— YOUR TASKS —
1 – Reproduce the Touch of Evil review word for word from "Wednesday, January 30, 2013" to "from Orson Welles.".
2 – Pick up the Touch of Evil review after its final sentence and keep writing it.
Start of TEXT
Wednesday, January 30, 2013
Touch of Evil
Based on the novel Badge of Evil by Whit Masterson, Touch of Evil is the story of a Mexican narcotics officer who is being targeted by a drug lord’s family in an attempt to get him to not testify in a big case. Yet, he later deals with an American cop who has his own idea of justice as he pulls some strings to ensure the elimination of this narcotics officer. Written for the screen and directed by Orson Welles, with additional script contributions from Paul Monash and Franklin Coen. The film is an exploration into the world of corruption and a man’s attempt to do the right thing. Starring Charlton Heston, Janet Leigh, Orson Welles, Joseph Calleia, Akim Tamiroff, and Marlene Dietrich. Touch of Evil is a gripping yet mesmerizing film from Orson Welles.
End of TEXT
Start of DATA PROVIDED
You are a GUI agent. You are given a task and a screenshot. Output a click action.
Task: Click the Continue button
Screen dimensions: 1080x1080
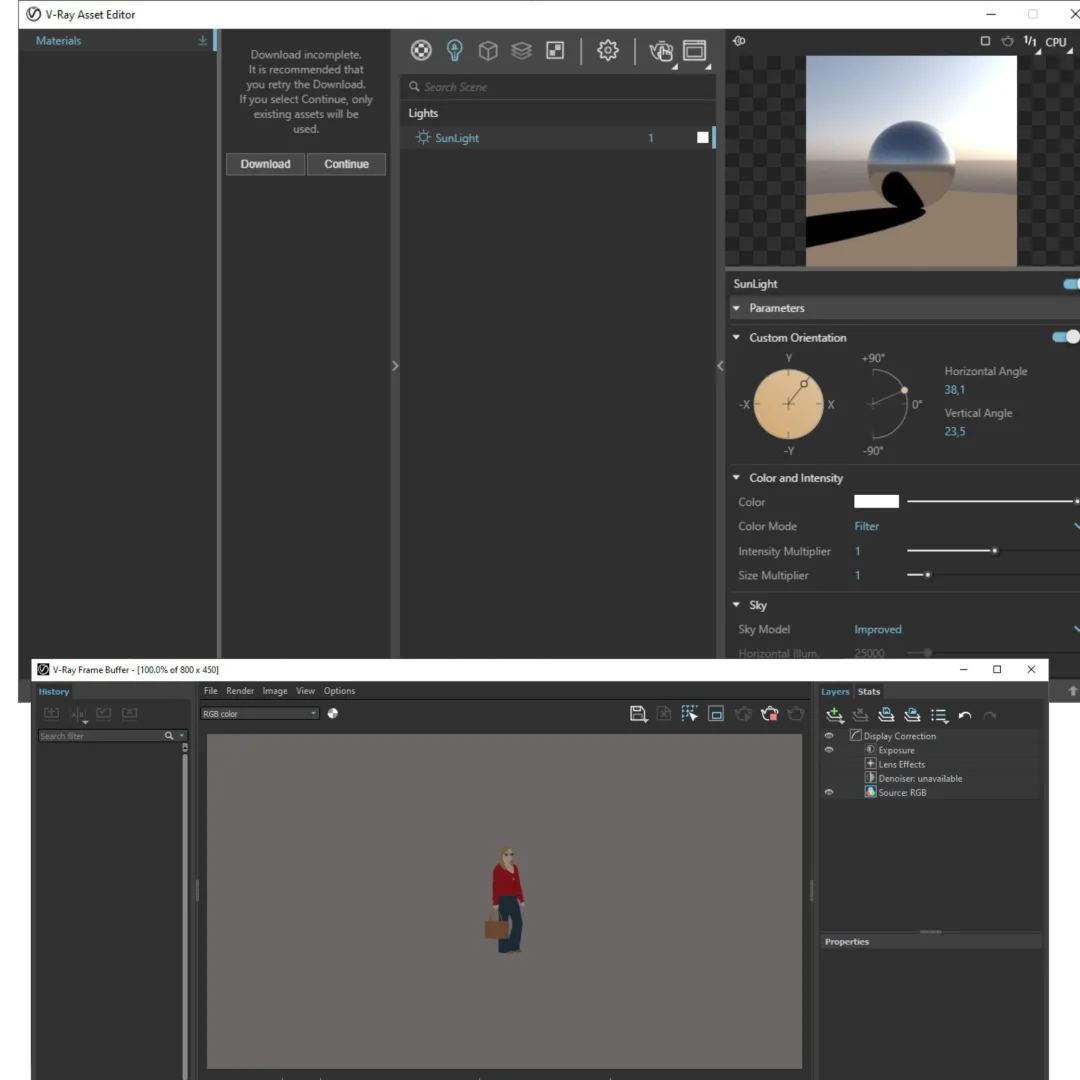coord(346,164)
End of DATA PROVIDED
— ANSWERS PER TASK —
1 –
Wednesday, January 30, 2013
Touch of Evil
Based on the novel Badge of Evil by Whit Masterson, Touch of Evil is the story of a Mexican narcotics officer who is being targeted by a drug lord’s family in an attempt to get him to not testify in a big case. Yet, he later deals with an American cop who has his own idea of justice as he pulls some strings to ensure the elimination of this narcotics officer. Written for the screen and directed by Orson Welles, with additional script contributions from Paul Monash and Franklin Coen. The film is an exploration into the world of corruption and a man’s attempt to do the right thing. Starring Charlton Heston, Janet Leigh, Orson Welles, Joseph Calleia, Akim Tamiroff, and Marlene Dietrich. Touch of Evil is a gripping yet mesmerizing film from Orson Welles.

2 –
The film is the story about Mexican narcotics officer in Miguel Vargas (Charlton Heston) who is at a Mexican-American border town set to testify against a famed drug lord as he later becomes a target. After witnessing a car explosion at the border with his wife Susie (Janet Leigh), Vargas takes part in the investigation as does a revered police captain named Hank Quinlan (Orson Welles) and his partner Pete Menzies (Joseph Calleia). Things eventually get troubling when Vargas believes something isn’t right about Quinlan while Susie is targeted by the drug lord’s brother Grandi (Akim Tamiroff) who makes a deal with Quinlan to discredit Vargas and his idealism. It’s a plot scenario that is film noir at its finest yet it goes even deeper into the world of corruption as well as what people will do in order to fulfill their idea of justice.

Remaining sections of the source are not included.